İnsan tezkiyesi, arınmışlığı oranında değerlidir.
Saf ve temiz olma, yaratıcı kudretin öngördüğü doğal halde kalma…
Maddeler arıtılır malumunuz insan ise arınır.
İnsanı da ancak ve ancak kendi kendisi arıtabilir.
Arındıkça çevrede örnek insan olarak değer buluruz.“arınma” ; tarihi, kişisel ve sosyal zaaflarımızdan kaynaklanan düşünce ve davranış bozukluklarımızı gidermektir.
Toplumun arınmışlığı için; hırsızlık, dolandırıcılık, mal ve cana zarar verme gibi suçları işlemeyi alışkanlık haline getirmişler, madde bağımlısı olup etrafa zarar veren, akli dengesi bozuk olup aileleri tarafından zapt edilemeyenlerin tecrit edilmesi gerekir.
Bu ve benzeri insanlar için tecrit edilmiş mekanlar veya adalar hazırlanmalı. Mümkün olduğunca iyi şartlarda yaşatılan bu insanların, normal insanlara zarar vermeleri mutlak surette engellenmelidir.
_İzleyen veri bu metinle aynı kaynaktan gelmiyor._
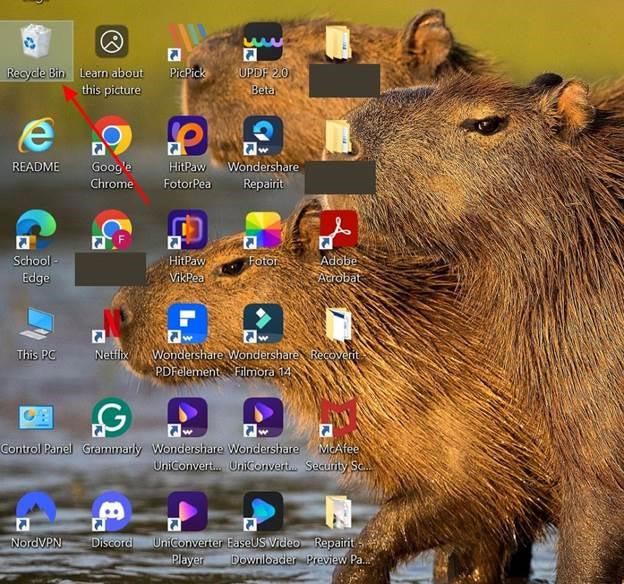624x584 pixels.
Task: Click the Grammarly desktop icon
Action: 111,419
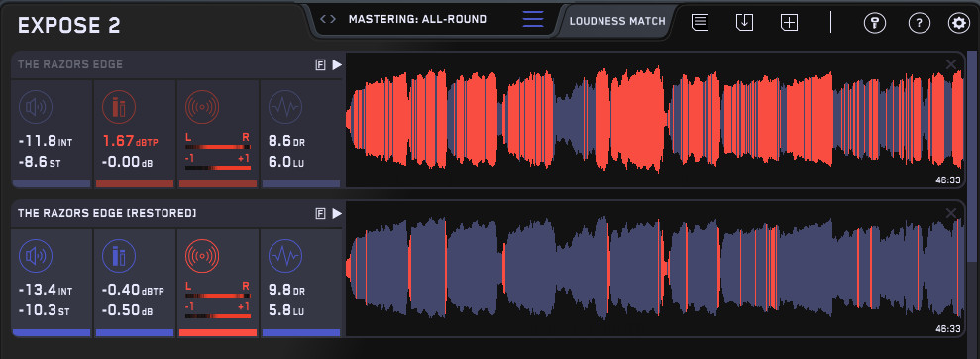Image resolution: width=980 pixels, height=359 pixels.
Task: Click inside the Restored track waveform display
Action: (655, 269)
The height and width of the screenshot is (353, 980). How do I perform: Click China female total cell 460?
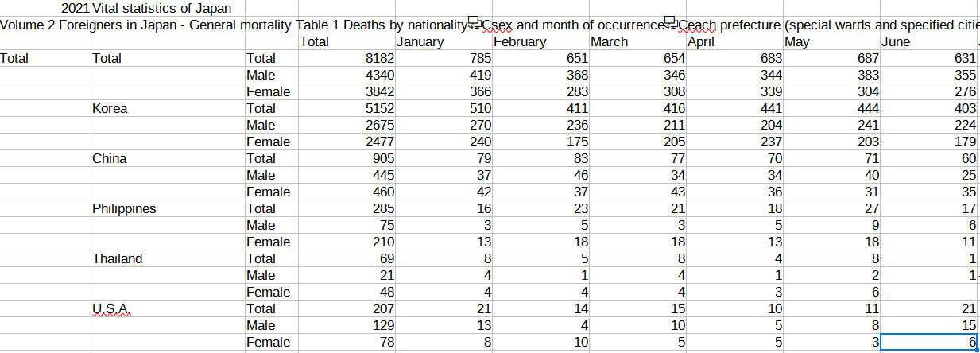click(346, 192)
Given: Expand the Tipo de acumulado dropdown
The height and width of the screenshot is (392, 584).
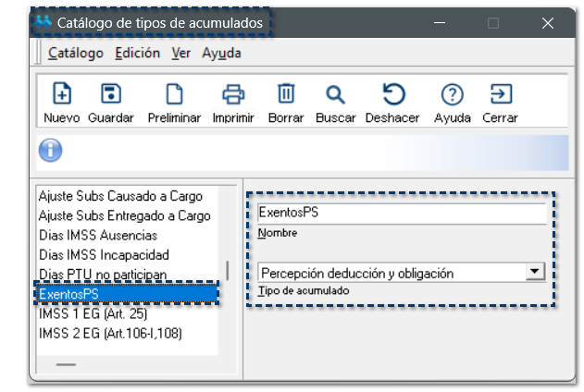Looking at the screenshot, I should [533, 272].
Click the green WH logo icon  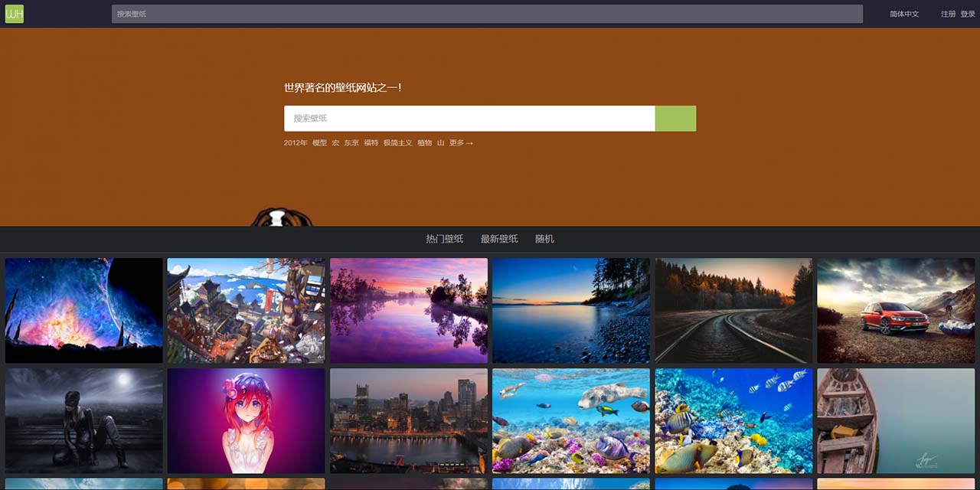(x=15, y=14)
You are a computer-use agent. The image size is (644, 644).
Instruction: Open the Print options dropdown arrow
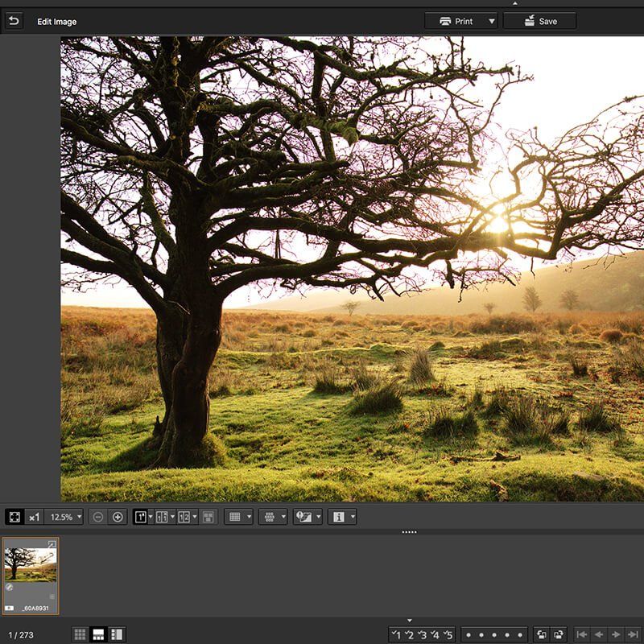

Bu insanların bünyesine sinyal veren elektronik çipler takılarak, kaçmaları halinde takibe alınıp kolayca yakalanmaları sağlanmalıdır.
Yaratılmışlığımızın kurallarını göz ardı ederek ve Ahret hayatına inanmadan arınmak söz konusu olamaz..
Arınmış insan yaratılmışların en şereflisidir.
Yani sevimli,
Saygın ve iyidir.
Arınmamış bir insan ise, hayvandan daha aşağı bir sevimsizlik ortaya koyar.
Yani sözün özü arınmışlığımız oranında değerli ve anlamlıyız…
BİR AYET
Allah sizin için güçlük dilemez, fakat sizi tertemiz etmek ve üzerinizdeki nimetini tamamlamak ister Tâ ki şükredesiniz.
BİR HADİS
Her şeyi iyi temizleyin! Temizlik imana, iman da Cennete götürür
BİR SÖZ
İşlediği cinayetlerin hesabını veremeyenlerin, işlemediğimiz cinayetleri bize fatura etmeye kalkması gibi bir arsızlık ile yüzyüzeyiz... (Metin Karabaşoğlu)
AFORİZMALARIM
“Bana balık tutmayı öğret!” Bana iman etmeyi öğret! İman etmenin metodunu, usûlünü öğret! Bana imanın şartlarını ezberlettirme, kabul edemem, edemedim de zaten. Bana bilgi satarak beni dinsiz yapma, lütfen!”